[Warning: Contains spoilers!!]
A green lawn, red roses, and a white picket fence. Red lipstick, a pink sweater, and beautiful blonde hair. Yellow curtains, a yellow suit, and a roll of yellow police tape. Green, rotting flesh, black, crawling ants, and ribbons and ribbons of blue velvet. The logging town of Lumberton has a secret; a terrible, terrible secret that defies explanations and answers. A severed ear is found in a field. Bodies sprawl in back alleys. And somewhere nearby a well-dressed criminal lip-syncs Roy Orbison as another huffs gas and wails for his mommy. The central crime at the heart of David Lynch’s Blue Velvet may eventually be solved, but it is only one facet of a world grown sick and gangrenous. The how’s, what’s, and who’s may be answered, but the why’s elude us. They will always elude us. And all that will remain when the curtain closes is the memory of a mystery; the impossibility of Lynch’s imagery; the enigma of blue velvet.

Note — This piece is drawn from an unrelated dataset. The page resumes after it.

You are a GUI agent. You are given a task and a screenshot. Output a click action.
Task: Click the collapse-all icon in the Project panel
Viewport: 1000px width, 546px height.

So what are the facts of the case? Jeffrey Beaumont (Kyle MacLachlan), upon returning home from visiting his injured father in the hospital, discovers a human ear in an abandoned lot. He investigates a woman he believes to be involved: nightclub singer Dorothy Vallens (Isabella Rossellini). During an illegal search of her apartment, he witnesses her being savagely beaten, abused, and raped by a psychotic named Frank Booth (Dennis Hopper). To his horror, he learns that Frank is holding her husband and young son hostage in return for sexual favors. Later Dorothy’s husband is discovered dead, sans ear. The police move in, Frank is shot, and the day is saved.
But Blue Velvet is not so simple a film. The facts of the case are mere distractions. Here is a film about mood and atmosphere, tone and texture. The opening scene sets the tone for the entire film: a picturesque neighborhood where the sun is shining, waving firefighters roll down the street, and sweet music drifts in the background, bearing witness to an old man having a violent stroke. And in one of the most famous close-ups of the 80s, the camera sinks down into his perfect lawn to find a horde of insects chewing, devouring, screaming.

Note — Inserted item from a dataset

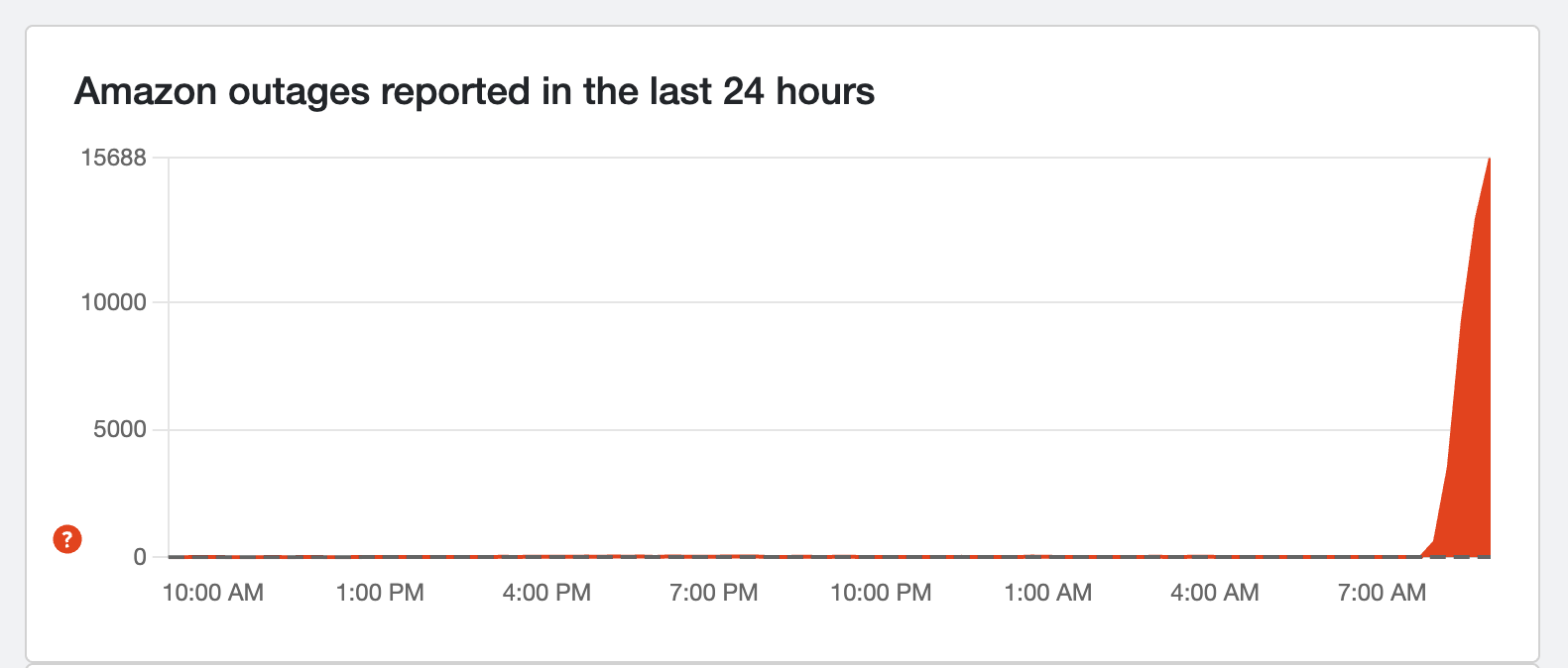Viewport: 1568px width, 668px height.
Task: Click the 10000 horizontal gridline mid-chart
Action: (793, 302)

The shrieking dualities of Lumberton can best be observed in Jeffrey’s relationships with women. His girlfriend, Sandy (Laura Dern), wears the kind of plain, unassuming clothing you would expect to see on a Mayberry teeny-bopper fresh from a sock hop. Their flirting seems a little too cute, a little too charming (“You know the chicken walk?”). Shimmering keyboard music underscores their earnest confessions of true love. But the nighttime sees Jeffrey betray Sandy as he is drawn into an intensely sexual, sadomasochistic relationship with Dorothy. Soon they are caught by Frank, and Jeffrey is taken on a nightmarish “joy ride” where he is humiliated and beaten while Dorothy screams in helpless protest. Then the night clears and Jeffrey is back in the world of 1950s sitcoms.

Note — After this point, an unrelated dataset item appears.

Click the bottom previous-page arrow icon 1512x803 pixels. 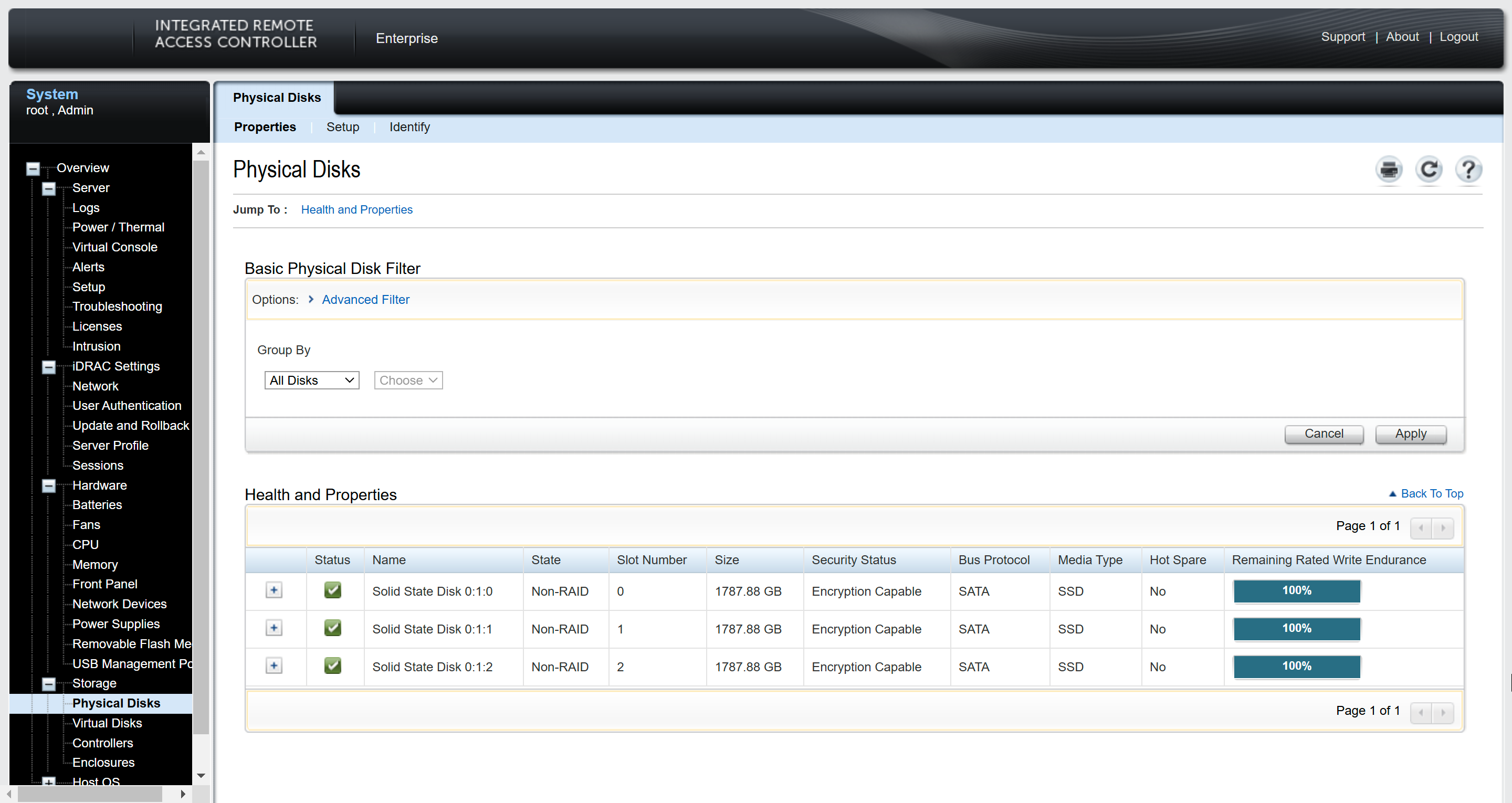[1421, 712]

Much has been said about how Blue Velvet is a satire of benign Americana. But I’m not so sure the film is dead-set on reflecting, refracting, and rejecting the American Dream. Yes, the ending seems a bit too perfect and contrived. But consider this: many of Lynch’s films see his protagonists find some measure of peace and fulfillment in the end. Henry Spencer embraces the Lady in the Radiator in Eraserhead (1977). John Merrick finds relief in death in The Elephant Man (1980). Paul Atreides brings rain to Arrakis in Dune (1984). And Sailor comes back to Lula and their child in Wild at Heart (1990). Perhaps the ending of Blue Velvet is precisely what it appears to be: happy. And if that is true, then what does that say about the supposed cynicism within the rest of Blue Velvet? About David Lynch? About the rest of his films? Mysteries beget mysteries beget mysteries. Just when you think you figure Blue Velvet out, a hundred more questions arise.